Work item -> Will you write out all the entries below exactly?

Dataset extract ->
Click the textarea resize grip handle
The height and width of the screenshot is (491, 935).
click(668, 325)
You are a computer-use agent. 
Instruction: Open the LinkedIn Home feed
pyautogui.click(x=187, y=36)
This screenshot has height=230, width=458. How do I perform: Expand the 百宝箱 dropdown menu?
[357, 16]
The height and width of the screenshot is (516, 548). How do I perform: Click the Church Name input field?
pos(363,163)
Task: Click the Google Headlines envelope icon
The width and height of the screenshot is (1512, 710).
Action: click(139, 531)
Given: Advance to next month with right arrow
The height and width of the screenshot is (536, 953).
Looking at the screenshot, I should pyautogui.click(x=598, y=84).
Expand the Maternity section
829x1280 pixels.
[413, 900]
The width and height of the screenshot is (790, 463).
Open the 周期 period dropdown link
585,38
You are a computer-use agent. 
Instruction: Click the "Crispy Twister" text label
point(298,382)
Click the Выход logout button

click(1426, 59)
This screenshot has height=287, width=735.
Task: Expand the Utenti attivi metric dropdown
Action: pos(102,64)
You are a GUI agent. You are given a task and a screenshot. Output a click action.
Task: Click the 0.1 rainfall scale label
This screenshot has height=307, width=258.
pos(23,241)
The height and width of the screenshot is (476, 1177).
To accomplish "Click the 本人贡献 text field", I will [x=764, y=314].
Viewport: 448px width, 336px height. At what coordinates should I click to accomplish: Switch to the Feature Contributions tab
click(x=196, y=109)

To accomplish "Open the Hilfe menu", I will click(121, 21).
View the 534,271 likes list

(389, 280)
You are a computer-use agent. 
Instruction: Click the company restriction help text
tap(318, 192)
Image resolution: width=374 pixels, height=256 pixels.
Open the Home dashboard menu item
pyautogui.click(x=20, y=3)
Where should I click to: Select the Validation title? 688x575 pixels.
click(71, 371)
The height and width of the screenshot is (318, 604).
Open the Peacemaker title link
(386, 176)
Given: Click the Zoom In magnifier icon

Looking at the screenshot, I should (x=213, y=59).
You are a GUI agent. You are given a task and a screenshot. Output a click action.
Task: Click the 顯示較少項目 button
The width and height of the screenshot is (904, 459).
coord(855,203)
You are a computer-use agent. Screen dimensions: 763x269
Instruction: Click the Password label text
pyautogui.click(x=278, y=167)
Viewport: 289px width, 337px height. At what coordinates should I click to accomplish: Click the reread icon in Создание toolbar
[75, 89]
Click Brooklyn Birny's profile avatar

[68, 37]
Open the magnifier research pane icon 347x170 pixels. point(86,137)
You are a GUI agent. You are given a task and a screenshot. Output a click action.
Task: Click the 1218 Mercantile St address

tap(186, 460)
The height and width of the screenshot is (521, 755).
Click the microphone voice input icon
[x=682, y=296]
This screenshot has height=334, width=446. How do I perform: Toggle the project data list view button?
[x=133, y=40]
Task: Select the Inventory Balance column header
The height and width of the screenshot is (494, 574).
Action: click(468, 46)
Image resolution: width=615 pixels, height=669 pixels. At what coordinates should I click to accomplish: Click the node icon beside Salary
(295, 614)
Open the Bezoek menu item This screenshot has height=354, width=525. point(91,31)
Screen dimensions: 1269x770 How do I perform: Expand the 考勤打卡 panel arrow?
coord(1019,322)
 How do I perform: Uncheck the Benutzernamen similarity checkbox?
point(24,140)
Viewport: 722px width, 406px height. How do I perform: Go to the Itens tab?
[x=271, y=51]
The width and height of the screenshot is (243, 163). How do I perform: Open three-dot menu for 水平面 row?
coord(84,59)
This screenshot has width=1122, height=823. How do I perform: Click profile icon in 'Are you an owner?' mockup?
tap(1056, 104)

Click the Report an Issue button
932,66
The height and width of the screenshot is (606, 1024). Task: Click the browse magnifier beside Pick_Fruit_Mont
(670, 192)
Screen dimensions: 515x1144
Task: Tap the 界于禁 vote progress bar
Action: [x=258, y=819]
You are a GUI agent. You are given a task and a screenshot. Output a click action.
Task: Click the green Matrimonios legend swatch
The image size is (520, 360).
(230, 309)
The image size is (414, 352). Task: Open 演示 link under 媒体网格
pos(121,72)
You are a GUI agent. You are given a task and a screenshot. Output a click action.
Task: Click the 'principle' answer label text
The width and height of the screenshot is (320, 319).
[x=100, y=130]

Task answer ->
Click the textarea resize grip handle
The height and width of the screenshot is (491, 935).
click(668, 325)
You are a computer-use agent. 
Instruction: Open the LinkedIn Home feed
pyautogui.click(x=187, y=36)
This screenshot has height=230, width=458. How do I perform: Expand the 百宝箱 dropdown menu?
[357, 16]
The height and width of the screenshot is (516, 548). How do I perform: Click the Church Name input field?
pos(363,163)
Task: Click the Google Headlines envelope icon
The width and height of the screenshot is (1512, 710).
Action: click(139, 531)
Given: Advance to next month with right arrow
The height and width of the screenshot is (536, 953).
Looking at the screenshot, I should pyautogui.click(x=598, y=84).
Expand the Maternity section
829x1280 pixels.
[413, 900]
The width and height of the screenshot is (790, 463).
Open the 周期 period dropdown link
585,38
You are a computer-use agent. 
Instruction: Click the "Crispy Twister" text label
point(298,382)
Click the Выход logout button

click(1426, 59)
This screenshot has height=287, width=735.
Task: Expand the Utenti attivi metric dropdown
Action: pos(102,64)
You are a GUI agent. You are given a task and a screenshot. Output a click action.
Task: Click the 0.1 rainfall scale label
This screenshot has height=307, width=258.
pos(23,241)
The height and width of the screenshot is (476, 1177).
To accomplish "Click the 本人贡献 text field", I will [x=764, y=314].
Viewport: 448px width, 336px height. At what coordinates should I click to accomplish: Switch to the Feature Contributions tab
click(x=196, y=109)

To accomplish "Open the Hilfe menu", I will click(121, 21).
View the 534,271 likes list

(389, 280)
You are a computer-use agent. 
Instruction: Click the company restriction help text
tap(318, 192)
Image resolution: width=374 pixels, height=256 pixels.
Open the Home dashboard menu item
pyautogui.click(x=20, y=3)
Where should I click to: Select the Validation title? 688x575 pixels.
click(71, 371)
The height and width of the screenshot is (318, 604).
Open the Peacemaker title link
(386, 176)
Given: Click the Zoom In magnifier icon

Looking at the screenshot, I should (x=213, y=59).
You are a GUI agent. You are given a task and a screenshot. Output a click action.
Task: Click the 顯示較少項目 button
The width and height of the screenshot is (904, 459).
coord(855,203)
You are a computer-use agent. Screen dimensions: 763x269
Instruction: Click the Password label text
pyautogui.click(x=278, y=167)
Viewport: 289px width, 337px height. At what coordinates should I click to accomplish: Click the reread icon in Создание toolbar
[75, 89]
Click Brooklyn Birny's profile avatar

[68, 37]
Open the magnifier research pane icon 347x170 pixels. point(86,137)
You are a GUI agent. You are given a task and a screenshot. Output a click action.
Task: Click the 1218 Mercantile St address

tap(186, 460)
The height and width of the screenshot is (521, 755).
Click the microphone voice input icon
[x=682, y=296]
This screenshot has height=334, width=446. How do I perform: Toggle the project data list view button?
[x=133, y=40]
Task: Select the Inventory Balance column header
The height and width of the screenshot is (494, 574).
Action: click(468, 46)
Image resolution: width=615 pixels, height=669 pixels. At what coordinates should I click to accomplish: Click the node icon beside Salary
(295, 614)
Open the Bezoek menu item This screenshot has height=354, width=525. point(91,31)
Screen dimensions: 1269x770 How do I perform: Expand the 考勤打卡 panel arrow?
coord(1019,322)
 How do I perform: Uncheck the Benutzernamen similarity checkbox?
point(24,140)
Viewport: 722px width, 406px height. How do I perform: Go to the Itens tab?
[x=271, y=51]
The width and height of the screenshot is (243, 163). How do I perform: Open three-dot menu for 水平面 row?
coord(84,59)
This screenshot has width=1122, height=823. How do I perform: Click profile icon in 'Are you an owner?' mockup?
tap(1056, 104)

Click the Report an Issue button
932,66
The height and width of the screenshot is (606, 1024). Task: Click the browse magnifier beside Pick_Fruit_Mont
(670, 192)
Screen dimensions: 515x1144
Task: Tap the 界于禁 vote progress bar
Action: [x=258, y=819]
You are a GUI agent. You are given a task and a screenshot. Output a click action.
Task: Click the green Matrimonios legend swatch
The image size is (520, 360).
(230, 309)
The image size is (414, 352). Task: Open 演示 link under 媒体网格
pos(121,72)
You are a GUI agent. You are given a task and a screenshot. Output a click action.
Task: Click the 'principle' answer label text
The width and height of the screenshot is (320, 319).
[x=100, y=130]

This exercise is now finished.